---- Entries supplied
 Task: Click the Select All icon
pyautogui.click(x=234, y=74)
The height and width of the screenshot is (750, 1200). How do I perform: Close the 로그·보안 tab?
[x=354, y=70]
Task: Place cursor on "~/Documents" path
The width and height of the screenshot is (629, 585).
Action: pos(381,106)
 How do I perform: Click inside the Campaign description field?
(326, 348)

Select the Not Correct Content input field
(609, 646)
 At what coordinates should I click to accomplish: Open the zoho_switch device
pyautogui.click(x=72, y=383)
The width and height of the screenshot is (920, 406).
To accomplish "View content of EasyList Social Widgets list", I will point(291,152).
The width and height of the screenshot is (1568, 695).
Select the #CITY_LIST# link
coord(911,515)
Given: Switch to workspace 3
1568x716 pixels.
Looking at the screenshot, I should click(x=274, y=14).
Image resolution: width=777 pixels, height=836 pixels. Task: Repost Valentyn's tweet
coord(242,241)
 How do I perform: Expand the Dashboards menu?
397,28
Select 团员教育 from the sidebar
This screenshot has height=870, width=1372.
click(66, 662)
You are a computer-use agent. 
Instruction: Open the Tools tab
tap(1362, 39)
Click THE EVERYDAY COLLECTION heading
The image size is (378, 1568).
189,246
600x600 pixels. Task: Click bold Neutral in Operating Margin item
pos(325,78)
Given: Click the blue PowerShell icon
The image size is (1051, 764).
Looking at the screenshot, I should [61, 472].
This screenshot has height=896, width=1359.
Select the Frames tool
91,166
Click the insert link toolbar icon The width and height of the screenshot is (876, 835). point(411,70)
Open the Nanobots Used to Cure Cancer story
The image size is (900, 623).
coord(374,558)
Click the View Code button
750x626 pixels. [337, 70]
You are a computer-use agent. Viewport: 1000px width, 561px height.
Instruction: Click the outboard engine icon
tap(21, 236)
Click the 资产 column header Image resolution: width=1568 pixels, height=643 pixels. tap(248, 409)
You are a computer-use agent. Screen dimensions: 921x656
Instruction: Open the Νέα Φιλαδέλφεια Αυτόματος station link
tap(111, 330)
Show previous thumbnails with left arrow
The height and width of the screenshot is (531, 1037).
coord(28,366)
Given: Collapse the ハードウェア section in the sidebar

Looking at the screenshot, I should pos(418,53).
--------
I need each line above reproduced exactly.

 Task: Click the Select All icon
pyautogui.click(x=234, y=74)
The height and width of the screenshot is (750, 1200). How do I perform: Close the 로그·보안 tab?
[x=354, y=70]
Task: Place cursor on "~/Documents" path
The width and height of the screenshot is (629, 585).
Action: pos(381,106)
 How do I perform: Click inside the Campaign description field?
(326, 348)

Select the Not Correct Content input field
(609, 646)
 At what coordinates should I click to accomplish: Open the zoho_switch device
pyautogui.click(x=72, y=383)
The width and height of the screenshot is (920, 406).
To accomplish "View content of EasyList Social Widgets list", I will point(291,152).
The width and height of the screenshot is (1568, 695).
Select the #CITY_LIST# link
coord(911,515)
Given: Switch to workspace 3
1568x716 pixels.
Looking at the screenshot, I should click(x=274, y=14).
Image resolution: width=777 pixels, height=836 pixels. Task: Repost Valentyn's tweet
coord(242,241)
 How do I perform: Expand the Dashboards menu?
397,28
Select 团员教育 from the sidebar
This screenshot has height=870, width=1372.
click(66, 662)
You are a computer-use agent. 
Instruction: Open the Tools tab
tap(1362, 39)
Click THE EVERYDAY COLLECTION heading
The image size is (378, 1568).
189,246
600x600 pixels. Task: Click bold Neutral in Operating Margin item
pos(325,78)
Given: Click the blue PowerShell icon
The image size is (1051, 764).
Looking at the screenshot, I should [61, 472].
This screenshot has height=896, width=1359.
Select the Frames tool
91,166
Click the insert link toolbar icon The width and height of the screenshot is (876, 835). point(411,70)
Open the Nanobots Used to Cure Cancer story
The image size is (900, 623).
coord(374,558)
Click the View Code button
750x626 pixels. [337, 70]
You are a computer-use agent. Viewport: 1000px width, 561px height.
Instruction: Click the outboard engine icon
tap(21, 236)
Click the 资产 column header Image resolution: width=1568 pixels, height=643 pixels. tap(248, 409)
You are a computer-use agent. Screen dimensions: 921x656
Instruction: Open the Νέα Φιλαδέλφεια Αυτόματος station link
tap(111, 330)
Show previous thumbnails with left arrow
The height and width of the screenshot is (531, 1037).
coord(28,366)
Given: Collapse the ハードウェア section in the sidebar

Looking at the screenshot, I should pos(418,53).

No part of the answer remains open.